小室)雨はこのあと、東北地方では2〜3時間は雨のピークが続きそうです。1時間に50ミリ以上の非常に激しい雨が降る恐れがあり、29日の明け方まで、多いところで100ミリの雨の予想がされています。また北陸地方、関東甲信、伊豆諸島も28日夜にかけて急な激しい雨の降るところがありそうです。台風の直接的な影響ではありませんが、中心に向かって湿った空気が流れ込んでいる状況です。大雨の原因になる湿った空気が流れ込んでいますので、29日の明け方まで、多いところで80ミリの雨の予想です。28日いっぱいは土砂災害、低い土地の浸水、河川の増水、氾濫に警戒が必要です。

伊豆大島では50年に1度の雨〜土砂災害に厳重な警戒

飯田)俗に「雨台風」、または「風台風」などと言う場合がありますが、今回は特に雨に警戒というところですか?

小室)そうですね、比較的雨の量が多くなっています。風も強く吹いてはいるのですが、最大瞬間風速30メートルと先ほど伝えましたけれども、実際に観測されたところはありません。ただ、雨の方が多くなっていて、28日朝5時50分までの24時間雨量は、福島県の南相馬市で129ミリとなっています。福島県の浪江町では、28日朝5時40分までに119ミリの雨が降りました。そして台風からは離れていますが、伊豆大島では、28日未明、日付が変わってすぐに「記録的短時間大雨情報」が立て続けに2回出ました。さらに午前1時ごろには50年に1度の雨が降ったと見られ、気象庁は土砂災害に厳重な警戒を呼びかけました。

台風が離れたあとも大雨には警戒が必要

飯田)この台風は上陸までに時間がかかっていますよね。長いこと雨が続いている地域もあるのですか?

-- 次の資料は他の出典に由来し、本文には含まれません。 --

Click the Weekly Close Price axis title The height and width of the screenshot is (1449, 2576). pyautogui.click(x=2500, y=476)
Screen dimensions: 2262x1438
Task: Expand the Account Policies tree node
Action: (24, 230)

小室)今回の台風は反時計回りの風が中心に向かってねじれるように吹いているので、台風が関東の東にあったとき、特に福島県の浜通りや宮城県、岩手県など、太平洋側沿岸を中心に雨雲が流れ込んだ状態が続いています。

飯田)先日の熱海の土砂災害もそうでしたが、雨が上がってから、先日のような災害が起こることを考えると、雨が上がったから安心というわけにはいきませんか?

小室)そうですね。台風に向かって、大雨のもととなる暖かく湿った空気が関東地方にも流れ込んでいます。気象庁も台風の影響として、関東地方の大雨の警戒を呼び掛けているわけではなく、台風とは別に、28日夜にかけて局地的に1時間に50ミリ以上の雨が降るとして注意を呼び掛けています。台風が離れたあとも引き続き大雨には警戒が必要です。